In the final weeks of English Nature I was running a workshop for Price Waterhouse and I asked “if anyone had any advice on what to look out for in a merger”. After I finished a man came up and whispered quietly that “the most bureaucratic in a merger always wins”. I went back to our office with this nugget and we pondered its significance, how can it be true, what does ‘win’ really mean.

A couple of weeks later we were meeting with the new teams and having meetings over policy and strategy, purpose and working arrangements and I was on the lookout. Someone suggested “we get our ideas out on the table”, another that “we should prioritise our actions” and a small voice said “I have a spreadsheet that we can use”. “OK” said everyone. The small voice continued, “For the spreadsheet we should name everything year:month:day:subject so that they are easily sorted into date order”. “OK” said everyone.

There we have it, bureaucracy introduced simply and quietly and accepted by default. While everyone was concentrating on the important high level nature of the business, the bureaucracy slid in and we hardly spotted it until we were awash with spreadsheets, targets, measurement systems, traffic lights, performance indicators and balanced scorecards. Performance reporting meetings, performance reporting planning meetings, practice performance reporting workshops … you get the picture.

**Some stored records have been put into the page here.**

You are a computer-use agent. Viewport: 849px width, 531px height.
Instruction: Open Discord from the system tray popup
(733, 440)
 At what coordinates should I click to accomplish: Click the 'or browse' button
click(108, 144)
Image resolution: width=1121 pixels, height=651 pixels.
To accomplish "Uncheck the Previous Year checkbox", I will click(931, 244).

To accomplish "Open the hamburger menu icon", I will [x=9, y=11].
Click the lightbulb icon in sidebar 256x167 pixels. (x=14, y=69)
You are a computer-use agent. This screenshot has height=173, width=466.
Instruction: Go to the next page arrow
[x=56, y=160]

Why is it that this kind of perceived structure and order is so readily applied and accepted in the face of our current understandings that they are more likely to be damaging and detrimental to success than to increase favourable outcomes.

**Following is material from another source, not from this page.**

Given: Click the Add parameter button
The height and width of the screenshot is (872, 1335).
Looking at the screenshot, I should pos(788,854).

Dutch researcher H.E. Wielinga has an interesting take on this in his paper ’Human networks as living tissue A study on knowledge, leadership and the role of government in Dutch Agriculture since 1945
' In it he says:

Each network develops structure as a complex of agreements, procedures, institutions, culture and material circumstances, which channels interaction. Without structure there is no added value. Structure is the tissue which gives shape to living processes. Maintaining structure requires energy, but the balance is positive if more energy is released by the interaction enabled by the structure.

In human networks regression can be recognized when procedures and control are predominant over enthusiasm and satisfaction. This results in decreasing willingness of people to provide their input and to attune to the network. This is a process that is self reinforcing too.”